Jacques Prévert, Scénario illustré pour Les Enfants du paradis, film de Marcel Carné, 1943. © Fatras – Succession Jacques Prévert _ Adagp, Paris, 2024 © Archives privées

 

 

L’étroitesse des liens unissant Prévert aux peintres a donné lieu à de nombreuses oeuvres collaboratives. Aux côtés des Surréalistes et des Cubistes, Prévert contribue largement à la réinvention du livre d’art. Ensembles, ils annulent le rapport vertical qui régit de fait l’élaboration du livre illustré et subordonne la figuration au texte préexistant. Miró et Prévert créent leurs livres de concert, en expérimentant deux modes de création : le texte rédigé à partir du dessin et le dessin réalisé d’après le texte.

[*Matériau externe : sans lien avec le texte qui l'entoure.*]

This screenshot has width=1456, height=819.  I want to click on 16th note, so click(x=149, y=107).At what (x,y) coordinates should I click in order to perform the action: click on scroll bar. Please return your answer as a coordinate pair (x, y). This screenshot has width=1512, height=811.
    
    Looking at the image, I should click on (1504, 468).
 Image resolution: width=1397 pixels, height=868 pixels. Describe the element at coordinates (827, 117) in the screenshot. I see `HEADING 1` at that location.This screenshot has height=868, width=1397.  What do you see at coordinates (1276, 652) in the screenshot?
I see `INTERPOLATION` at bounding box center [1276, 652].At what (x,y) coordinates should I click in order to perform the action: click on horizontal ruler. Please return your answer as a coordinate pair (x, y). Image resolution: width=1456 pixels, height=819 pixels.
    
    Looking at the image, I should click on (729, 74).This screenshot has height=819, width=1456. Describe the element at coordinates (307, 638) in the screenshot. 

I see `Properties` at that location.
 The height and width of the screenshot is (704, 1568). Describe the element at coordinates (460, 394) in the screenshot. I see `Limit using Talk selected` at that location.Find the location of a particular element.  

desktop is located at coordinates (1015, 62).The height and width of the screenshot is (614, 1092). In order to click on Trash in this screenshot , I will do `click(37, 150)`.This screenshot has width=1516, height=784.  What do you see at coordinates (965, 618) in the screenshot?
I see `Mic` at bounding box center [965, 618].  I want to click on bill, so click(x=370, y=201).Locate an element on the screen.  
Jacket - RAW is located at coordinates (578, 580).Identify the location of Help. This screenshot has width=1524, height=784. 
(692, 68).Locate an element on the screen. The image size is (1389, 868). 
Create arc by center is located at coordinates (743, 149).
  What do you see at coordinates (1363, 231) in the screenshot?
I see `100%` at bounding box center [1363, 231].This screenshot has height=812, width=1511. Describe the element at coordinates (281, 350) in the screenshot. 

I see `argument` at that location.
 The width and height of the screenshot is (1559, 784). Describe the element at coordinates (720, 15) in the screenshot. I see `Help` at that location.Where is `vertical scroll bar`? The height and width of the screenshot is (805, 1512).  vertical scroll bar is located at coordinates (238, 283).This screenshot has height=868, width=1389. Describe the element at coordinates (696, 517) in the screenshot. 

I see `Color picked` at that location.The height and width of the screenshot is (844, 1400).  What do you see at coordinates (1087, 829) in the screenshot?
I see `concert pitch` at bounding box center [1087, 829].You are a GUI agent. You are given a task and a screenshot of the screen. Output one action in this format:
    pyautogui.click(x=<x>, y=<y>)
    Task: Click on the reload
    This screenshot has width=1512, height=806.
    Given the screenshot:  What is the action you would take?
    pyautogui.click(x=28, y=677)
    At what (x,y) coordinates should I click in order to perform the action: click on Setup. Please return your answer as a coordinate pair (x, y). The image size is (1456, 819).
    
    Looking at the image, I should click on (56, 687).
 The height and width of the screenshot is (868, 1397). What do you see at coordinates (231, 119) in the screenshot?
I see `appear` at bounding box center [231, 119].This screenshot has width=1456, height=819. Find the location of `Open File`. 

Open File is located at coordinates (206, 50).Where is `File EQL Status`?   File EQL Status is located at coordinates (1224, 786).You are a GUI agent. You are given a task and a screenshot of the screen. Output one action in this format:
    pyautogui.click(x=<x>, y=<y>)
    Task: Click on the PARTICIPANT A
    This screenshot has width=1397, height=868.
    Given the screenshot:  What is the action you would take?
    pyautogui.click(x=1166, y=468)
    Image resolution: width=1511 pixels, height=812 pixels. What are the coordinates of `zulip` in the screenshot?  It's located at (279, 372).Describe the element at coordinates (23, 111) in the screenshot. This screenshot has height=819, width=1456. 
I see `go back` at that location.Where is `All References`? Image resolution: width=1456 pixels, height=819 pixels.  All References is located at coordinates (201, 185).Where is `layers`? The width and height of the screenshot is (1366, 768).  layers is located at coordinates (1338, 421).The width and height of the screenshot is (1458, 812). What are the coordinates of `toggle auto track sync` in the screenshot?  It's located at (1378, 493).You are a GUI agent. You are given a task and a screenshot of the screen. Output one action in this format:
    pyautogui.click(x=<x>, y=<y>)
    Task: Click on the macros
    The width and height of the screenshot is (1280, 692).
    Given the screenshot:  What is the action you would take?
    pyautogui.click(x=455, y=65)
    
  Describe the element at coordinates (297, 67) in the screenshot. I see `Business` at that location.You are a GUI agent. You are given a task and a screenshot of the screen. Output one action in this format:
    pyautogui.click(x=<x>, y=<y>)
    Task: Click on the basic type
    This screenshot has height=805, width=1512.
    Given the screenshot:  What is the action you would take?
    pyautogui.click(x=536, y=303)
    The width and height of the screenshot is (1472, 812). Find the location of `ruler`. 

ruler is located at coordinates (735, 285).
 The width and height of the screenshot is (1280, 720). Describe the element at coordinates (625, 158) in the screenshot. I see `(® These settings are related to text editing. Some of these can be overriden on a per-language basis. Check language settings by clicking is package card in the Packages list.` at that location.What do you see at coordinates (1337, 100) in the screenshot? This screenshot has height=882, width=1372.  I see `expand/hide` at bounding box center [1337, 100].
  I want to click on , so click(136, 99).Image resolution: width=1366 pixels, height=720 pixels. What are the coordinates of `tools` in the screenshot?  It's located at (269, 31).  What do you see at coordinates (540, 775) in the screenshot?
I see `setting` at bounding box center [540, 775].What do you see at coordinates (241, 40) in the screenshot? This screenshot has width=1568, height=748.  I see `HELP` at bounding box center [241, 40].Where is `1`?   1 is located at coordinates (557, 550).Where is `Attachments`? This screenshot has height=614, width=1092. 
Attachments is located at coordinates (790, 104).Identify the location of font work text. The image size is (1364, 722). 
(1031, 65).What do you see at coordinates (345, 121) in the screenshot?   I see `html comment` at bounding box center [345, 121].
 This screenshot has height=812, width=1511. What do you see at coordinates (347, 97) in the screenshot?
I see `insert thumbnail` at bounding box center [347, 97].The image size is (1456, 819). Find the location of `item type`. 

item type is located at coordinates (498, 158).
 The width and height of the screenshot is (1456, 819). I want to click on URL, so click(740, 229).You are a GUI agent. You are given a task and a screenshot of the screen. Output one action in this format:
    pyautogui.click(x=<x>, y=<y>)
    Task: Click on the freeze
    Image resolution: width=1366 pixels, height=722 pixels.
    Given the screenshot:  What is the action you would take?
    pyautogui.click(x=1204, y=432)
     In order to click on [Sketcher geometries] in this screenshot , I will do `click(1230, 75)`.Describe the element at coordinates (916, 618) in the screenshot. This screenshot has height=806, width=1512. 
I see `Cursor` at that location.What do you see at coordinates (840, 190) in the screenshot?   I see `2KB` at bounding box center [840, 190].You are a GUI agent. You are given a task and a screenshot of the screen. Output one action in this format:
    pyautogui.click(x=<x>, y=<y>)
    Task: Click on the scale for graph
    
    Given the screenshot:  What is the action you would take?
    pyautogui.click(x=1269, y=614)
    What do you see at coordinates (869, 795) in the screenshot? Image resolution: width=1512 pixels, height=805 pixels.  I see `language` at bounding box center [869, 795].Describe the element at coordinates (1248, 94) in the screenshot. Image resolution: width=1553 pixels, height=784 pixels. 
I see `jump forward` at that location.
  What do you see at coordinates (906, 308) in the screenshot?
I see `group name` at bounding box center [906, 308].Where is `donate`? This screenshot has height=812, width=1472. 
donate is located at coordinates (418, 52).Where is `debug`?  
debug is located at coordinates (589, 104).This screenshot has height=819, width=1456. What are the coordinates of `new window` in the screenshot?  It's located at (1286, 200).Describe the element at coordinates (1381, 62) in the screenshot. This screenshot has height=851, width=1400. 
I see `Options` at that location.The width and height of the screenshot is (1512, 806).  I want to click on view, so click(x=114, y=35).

Ces productions révèlent l’importance consentie au dialogue entre les arts. En mettant l’accent sur cet aspect, l’exposition nous invite à penser Prévert comme un précurseur du postmodernisme, ou du moins, à percevoir dans son oeuvre une anticipation de ce courant. Avec Les chiens ont soif (1964), ouvrage réalisé avec Max Ernst, Prévert affirme de façon plus radicale encore le potentiel créatif de la rencontre entre deux formes d’expression. Il ne décrit pas les dessins d’Ernst, mais traduit l’impression qu’il en retient, par les mots.

 

L’amitié fertile

Si ces collaborations constituent un terrain d’expérimentation extrêmement enrichissant du point de vue artistique, c’est avant tout l’amitié qui motive les choix de Prévert. Sa créativité se trouve stimulée par l’admiration, le respect et l’affection qu’il éprouve pour ses compagnons peintres. Dans chaque section consacrée à une oeuvre collective se trouve une photographie montrant Prévert et l’artiste concerné, qui témoigne de relations allant au-delà de la sphère professionnelle.

 

 

Giacomo Pozzi-Bellini, Jacques Prévert avec son portrait peint par Picasso, © Droits réservés

 

 

Une salle entière est dédiée à sa proximité avec Picasso. La correspondance entre les deux hommes y est exposée, en regard des oeuvres qu’ils se sont réciproquement inspirés. Après la mort de Georges Braque, Prévert publie Varengeville (1968) comme un hommage. Dans ce recueil des marines de l’artiste, il décrit surtout un ami, « beau » comme ses tableaux.

L’exposition s’achève sur une reproduction de l’atelier-appartement de Prévert, situé au 6 bis Cité Véron. On y voit le bureau sur lequel il conçut ses « éphémérides », des dessins de fleurs sur lesquels il notait ses rendez-vous. Reporté face à la pièce, la première strophe du poème « Dans ma maison » se fait l’écho de son rapport aux autres, reflétant son désir d’être entouré et laissant deviner un émouvant sentiment de solitude :

 

« Dans ma maison vous viendrez / D’ailleurs ce n’est pas ma maison /Je ne sais pas à qui elle est / Je suis entré comme ça un jour / Il n’y avait personne /Seulement des piments rouges accrochés au mur blanc / Je suis resté longtemps dans cette maison / Personne n’est venu / Mais tous les jours et tous les jours / Je vous ai attendu », Jacques Prévert, « Dans ma maison », Paroles, 1946.

 

 

Daniel Czap, Jacques Prévert à son bureau de la Cité Véron, vers 1960. © Daniel Czap_Gamma Rapho.